(514f) Feasibility Pump for Solving Convex MINLP Problems with Dicopt | AIChE

(514f) Feasibility Pump for Solving Convex MINLP Problems with Dicopt


Bernal, D. E. - Presenter, Universidad de los Andes
Trespalacios, F., ExxonMobil
Grossmann, I., Carnegie Mellon University
Feasibility pump for solving convex MINLP problems with DICOPT

David E. Bernal, S. Vigerske, F. Trespalacios and I.E. Grossmann

DICOPT (short for Discrete Continuous Optimizer) is an MINLP solver based on the outer-approximation method[1,2]. This solver combines the algorithms of outer-approximation, equality relaxation and augmented penalty with other existing NLP and MIP solvers [3]. The outer approximation and equality relaxation algorithm proceeds by alternatingly solving NLP subproblems with fixed discrete variables (in the first iteration is the relaxed MINLP) and an outer-approximation MILP master problem that generates cuts to bound the feasible region. The criteria used by DICOPT for establishing optimality in convex MINLP is a crossover, which is obtained as soon as the bound defined by the objective of the last MIP master problem is worse than the best NLP solution found [3].

For some problems, DICOPT has difficulty in finding a first feasible solution. The main reason for this is that by default, DICOPT does not include constraint linearization in infeasible solutions, only no-good cuts. Furthermore, even if the linearizations are included for infeasible solution the issue persists in some problems. In order to allow DICOPT to find an initial feasible solution of convex MINLP problems, the implementation of a feasibility pump [4] is incorporated into DICOPT.

The feasibility pump is similar to the outer-approximation, but its objective is to find feasible solutions rather than optimal ones. The main idea of this algorithm is to decompose the original mathematical programming problem in two parts: integer feasibility and constraint feasibility. By solving an MIP subproblem its solution is an integer feasible solution, which may violate the constraints; and by solving a continuous relaxation of the original MINLP (NLP subproblem) the solution is constraint feasible but might not be integral. By minimizing in successive iterations the distance between these two types of solutions it is expected to achieve a solution that is both constraint and integral feasible.

The feasibility pump can be used as a standalone solver for convex MINLP problems. This is achieved by iteratively applying the method, while including a bound to the objective function. This bound is obtained by the best known solution and an epsilon improvement. The drawback of this algorithm is that may require many iterations, since each time the objective function is restricted to improve only by epsilon.

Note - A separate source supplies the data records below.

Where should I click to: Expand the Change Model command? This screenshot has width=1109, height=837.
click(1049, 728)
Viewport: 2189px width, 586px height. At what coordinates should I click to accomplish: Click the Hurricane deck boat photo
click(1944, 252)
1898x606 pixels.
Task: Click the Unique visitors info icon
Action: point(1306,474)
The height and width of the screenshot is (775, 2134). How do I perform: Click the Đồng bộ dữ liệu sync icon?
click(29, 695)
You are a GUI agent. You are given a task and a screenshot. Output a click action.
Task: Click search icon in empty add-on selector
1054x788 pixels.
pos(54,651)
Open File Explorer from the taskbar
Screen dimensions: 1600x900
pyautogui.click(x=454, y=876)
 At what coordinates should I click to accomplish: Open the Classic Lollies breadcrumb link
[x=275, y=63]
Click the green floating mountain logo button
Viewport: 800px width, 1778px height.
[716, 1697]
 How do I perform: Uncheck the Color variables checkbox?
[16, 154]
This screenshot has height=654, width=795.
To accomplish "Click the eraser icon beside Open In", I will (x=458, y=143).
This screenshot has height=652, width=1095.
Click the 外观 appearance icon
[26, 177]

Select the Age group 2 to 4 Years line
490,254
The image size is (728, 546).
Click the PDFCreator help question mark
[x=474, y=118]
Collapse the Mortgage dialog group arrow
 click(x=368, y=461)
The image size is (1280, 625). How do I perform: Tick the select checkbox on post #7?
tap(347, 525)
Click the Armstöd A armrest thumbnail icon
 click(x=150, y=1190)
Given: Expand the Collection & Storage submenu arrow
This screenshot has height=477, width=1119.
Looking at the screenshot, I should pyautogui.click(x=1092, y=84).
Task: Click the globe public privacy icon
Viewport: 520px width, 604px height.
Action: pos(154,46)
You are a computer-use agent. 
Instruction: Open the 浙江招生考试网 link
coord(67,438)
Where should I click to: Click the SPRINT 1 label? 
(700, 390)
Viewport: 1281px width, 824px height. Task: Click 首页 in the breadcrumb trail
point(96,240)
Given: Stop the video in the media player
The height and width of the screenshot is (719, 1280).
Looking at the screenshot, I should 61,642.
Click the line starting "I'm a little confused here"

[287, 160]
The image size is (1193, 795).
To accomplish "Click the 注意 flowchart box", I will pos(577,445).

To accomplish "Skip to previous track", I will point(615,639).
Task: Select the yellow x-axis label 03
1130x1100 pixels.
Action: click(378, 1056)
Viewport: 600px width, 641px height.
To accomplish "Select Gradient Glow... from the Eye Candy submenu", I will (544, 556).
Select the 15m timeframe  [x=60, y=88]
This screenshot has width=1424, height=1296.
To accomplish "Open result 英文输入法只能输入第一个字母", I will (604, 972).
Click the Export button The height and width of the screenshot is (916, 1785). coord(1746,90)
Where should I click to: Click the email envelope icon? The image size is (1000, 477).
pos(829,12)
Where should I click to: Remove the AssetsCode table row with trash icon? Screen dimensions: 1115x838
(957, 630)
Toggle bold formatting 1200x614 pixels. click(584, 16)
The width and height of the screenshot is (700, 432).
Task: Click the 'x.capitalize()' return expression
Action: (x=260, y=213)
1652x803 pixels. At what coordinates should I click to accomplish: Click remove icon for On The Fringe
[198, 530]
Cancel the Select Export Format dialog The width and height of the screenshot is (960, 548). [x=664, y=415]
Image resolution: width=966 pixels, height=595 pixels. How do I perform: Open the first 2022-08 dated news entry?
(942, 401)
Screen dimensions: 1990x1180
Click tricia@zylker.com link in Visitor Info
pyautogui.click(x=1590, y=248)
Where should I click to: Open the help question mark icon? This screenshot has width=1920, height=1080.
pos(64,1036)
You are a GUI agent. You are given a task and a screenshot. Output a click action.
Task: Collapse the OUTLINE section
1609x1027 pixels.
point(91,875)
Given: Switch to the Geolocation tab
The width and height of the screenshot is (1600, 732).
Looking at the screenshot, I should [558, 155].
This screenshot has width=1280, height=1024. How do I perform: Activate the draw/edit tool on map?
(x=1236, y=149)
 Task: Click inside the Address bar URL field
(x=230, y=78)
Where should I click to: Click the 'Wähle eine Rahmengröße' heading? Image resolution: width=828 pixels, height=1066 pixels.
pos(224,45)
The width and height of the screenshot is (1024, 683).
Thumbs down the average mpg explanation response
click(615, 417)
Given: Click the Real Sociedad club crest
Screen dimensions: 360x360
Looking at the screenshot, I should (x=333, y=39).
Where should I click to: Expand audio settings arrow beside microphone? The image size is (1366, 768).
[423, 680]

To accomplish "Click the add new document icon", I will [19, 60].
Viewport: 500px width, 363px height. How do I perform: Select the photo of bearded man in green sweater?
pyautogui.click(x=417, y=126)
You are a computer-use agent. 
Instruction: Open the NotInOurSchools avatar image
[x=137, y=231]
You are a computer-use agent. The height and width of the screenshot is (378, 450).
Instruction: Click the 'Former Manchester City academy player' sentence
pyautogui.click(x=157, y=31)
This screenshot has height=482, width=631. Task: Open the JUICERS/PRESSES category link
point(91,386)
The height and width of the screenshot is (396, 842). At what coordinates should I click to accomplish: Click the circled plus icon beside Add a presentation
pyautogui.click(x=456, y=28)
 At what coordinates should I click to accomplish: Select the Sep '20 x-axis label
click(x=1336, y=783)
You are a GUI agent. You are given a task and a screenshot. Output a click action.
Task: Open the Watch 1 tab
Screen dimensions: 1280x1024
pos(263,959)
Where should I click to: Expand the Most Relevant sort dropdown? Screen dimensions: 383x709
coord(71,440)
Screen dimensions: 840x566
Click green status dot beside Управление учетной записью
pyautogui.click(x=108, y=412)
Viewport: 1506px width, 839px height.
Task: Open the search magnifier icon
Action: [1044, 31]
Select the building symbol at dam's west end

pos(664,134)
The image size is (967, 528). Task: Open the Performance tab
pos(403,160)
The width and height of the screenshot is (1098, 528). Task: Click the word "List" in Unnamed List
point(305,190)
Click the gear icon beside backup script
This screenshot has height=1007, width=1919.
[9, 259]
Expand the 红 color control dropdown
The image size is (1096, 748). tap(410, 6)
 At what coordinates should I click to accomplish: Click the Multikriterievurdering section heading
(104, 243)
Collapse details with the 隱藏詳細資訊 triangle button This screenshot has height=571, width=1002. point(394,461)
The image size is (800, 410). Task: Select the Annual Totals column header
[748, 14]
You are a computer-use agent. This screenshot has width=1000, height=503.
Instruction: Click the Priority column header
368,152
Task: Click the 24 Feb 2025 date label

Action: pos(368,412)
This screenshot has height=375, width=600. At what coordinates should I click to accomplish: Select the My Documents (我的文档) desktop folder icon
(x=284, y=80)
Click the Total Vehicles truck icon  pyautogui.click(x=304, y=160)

In this work, the feasibility pump is applied in DICOPT before the outer-approximation method. In the feasibility pump, large improvements in the objective function are enforced at each iteration. After the method finishes, all the cuts and the best known solution are passed to the outer-approximation method to find and prove optimality. The described algorithm has been implemented in DICOPT and is available in GAMS 24.5. We present computational results of the new method with over 50 instances of convex MINLP problems, and show that it outperforms the previous version of DICOPT.


1. Duran, Marco A., and Ignacio E. Grossmann. "An outer-approximation algorithm for a class of mixed-integer nonlinear programs." Mathematical programming 36.3 (1986): 307-339.

2. Fletcher, Roger, and Sven Leyffer. "Solving mixed integer nonlinear programs by outer approximation." Mathematical programming 66.1-3 (1994): 327-349.

3. G. Kocis and I. Grossmann, "Computational experience with DICOPT solving MINLP problems in process systems engineering," Computers and Chemical Engineering 13.3 (1989): 307-315.

4. P. Bonami, G. Cornuéjols, A. Lodi and F. Margot, "A feasibility pump for mixed integer nonlinear programs," Mathematical Programming, vol. 119, pp. 331-352, 2009.